[BEGIN SOURCE RECORDS]

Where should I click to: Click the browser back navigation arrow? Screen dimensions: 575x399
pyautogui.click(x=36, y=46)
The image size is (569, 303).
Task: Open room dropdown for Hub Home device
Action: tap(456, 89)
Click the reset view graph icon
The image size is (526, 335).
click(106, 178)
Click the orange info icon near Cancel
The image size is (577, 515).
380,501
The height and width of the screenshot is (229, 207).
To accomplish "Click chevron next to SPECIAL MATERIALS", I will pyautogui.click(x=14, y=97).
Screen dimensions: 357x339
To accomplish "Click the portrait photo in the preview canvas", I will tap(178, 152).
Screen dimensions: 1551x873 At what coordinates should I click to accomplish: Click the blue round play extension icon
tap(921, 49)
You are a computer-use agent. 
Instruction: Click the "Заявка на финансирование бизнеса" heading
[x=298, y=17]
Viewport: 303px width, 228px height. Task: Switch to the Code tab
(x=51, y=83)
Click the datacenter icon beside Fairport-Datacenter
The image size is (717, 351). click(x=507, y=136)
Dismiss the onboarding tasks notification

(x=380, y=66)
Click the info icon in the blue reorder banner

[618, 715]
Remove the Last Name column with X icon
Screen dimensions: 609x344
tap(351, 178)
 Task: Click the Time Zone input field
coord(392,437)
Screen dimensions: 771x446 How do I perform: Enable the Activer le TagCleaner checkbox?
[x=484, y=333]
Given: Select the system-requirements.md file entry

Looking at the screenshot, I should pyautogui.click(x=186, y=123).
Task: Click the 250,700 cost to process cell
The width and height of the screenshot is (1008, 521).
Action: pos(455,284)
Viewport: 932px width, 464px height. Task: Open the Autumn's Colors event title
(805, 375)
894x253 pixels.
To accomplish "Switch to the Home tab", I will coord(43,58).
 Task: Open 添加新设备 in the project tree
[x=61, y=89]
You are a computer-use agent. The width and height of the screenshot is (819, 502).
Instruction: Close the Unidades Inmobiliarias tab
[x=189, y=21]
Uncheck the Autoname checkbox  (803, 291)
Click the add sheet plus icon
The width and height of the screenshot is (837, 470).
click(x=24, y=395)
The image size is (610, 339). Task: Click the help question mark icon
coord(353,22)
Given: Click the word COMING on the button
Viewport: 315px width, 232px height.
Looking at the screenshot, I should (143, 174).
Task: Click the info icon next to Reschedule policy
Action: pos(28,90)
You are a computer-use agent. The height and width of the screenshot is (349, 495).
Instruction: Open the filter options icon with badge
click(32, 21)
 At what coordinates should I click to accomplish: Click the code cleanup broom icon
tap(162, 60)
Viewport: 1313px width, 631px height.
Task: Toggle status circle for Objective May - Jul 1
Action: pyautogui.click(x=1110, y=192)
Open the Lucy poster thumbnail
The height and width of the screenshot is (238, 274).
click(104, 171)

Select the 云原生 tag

[END SOURCE RECORDS]

# AIM
Retype the rows from the line containing "Given: Select the" down to the line containing "I will coord(43,58).", with both of those lines included.

# EXERCISE RESULT
Given: Select the system-requirements.md file entry

Looking at the screenshot, I should pyautogui.click(x=186, y=123).
Task: Click the 250,700 cost to process cell
The width and height of the screenshot is (1008, 521).
Action: pos(455,284)
Viewport: 932px width, 464px height. Task: Open the Autumn's Colors event title
(805, 375)
894x253 pixels.
To accomplish "Switch to the Home tab", I will coord(43,58).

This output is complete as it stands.